A rock climbing wall can be a fun, safe and interactive attraction for your gym or fitness facility, that will bring in potential members looking for something more than treadmills and weight machines. There are a number of *companies out there who will design and build custom rock climbing walls for your facility, or sell you pre-fabricated, modular versions that you can have installed within just a day or two. (*I am not affiliated with any of them.) Facilities that choose to utilize this feature will have to consider the following issues.Climbing wall

First of all, expect to pay upwards of $20,000 for the simplest, most basic version. Complex rock walls can run several hundreds of thousands of dollars or more, depending on a number of factors, such as:

  • Size, or square footage of surface;
  • Height – typically 20 to 45 feet;
  • Complexity – the simpler the design, the less expensive;
  • Access – how difficult it is to get the building materials to the site;
  • Type, whether modular, natural rock or gym rock;
  • Indoor or outdoor – outdoor walls may cost 25 to 50 percent more, depending on climate and working conditions during installation.

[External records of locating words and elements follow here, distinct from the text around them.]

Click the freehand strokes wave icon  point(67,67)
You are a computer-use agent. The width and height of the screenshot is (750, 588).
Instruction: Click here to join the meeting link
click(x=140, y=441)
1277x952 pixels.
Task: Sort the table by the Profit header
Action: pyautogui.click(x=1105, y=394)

Many companies sell climbing wall packages, which include necessary climbing equipment, padded flooring options and safety training for staff members. Get firm quotes from a number of different vendors as part of your decision making process, in order to more effectively crunch the numbers.

Additionally, a climbing wall also brings added liability to your facility, and you should consult with your insurance carrier before making any decisions. Many lawsuits involving rock wall injuries have been related to negligent supervision, so you will need to make sure your staff is well trained and reliable. You will also want to have a waiver drawn up, separate from the one you already use at your gym.

You will need to place your climbing wall in a location where it can be closed off to the public when the wall is unsupervised. Preferably it should be in a locked room, but at the very least you should have some sort of chains and padlock arrangement, with clear signage to let people know it is not to be used unsupervised.

Depending on how much money you decide to spend on your climbing wall, you may want to charge an added membership cost, per-use fee, or simply include it with gym membership. You will have to make that decision based on the cost of the wall and the added cost of insurance.

One good way to determine whether your members would be interested in a climbing wall is to ask them to fill out a short polling card as to whether they would use it, and whether they would be willing to pay extra for it.

Discussion

If you had a climbing wall installed at your facility:
1) Was it worth it?

2) Are there any issues or considerations that you would add to this post?

3) What do your members think?

If you are a member to a gym with this feature:

1)Is the climbing wall a strong factor in your membership at the facility?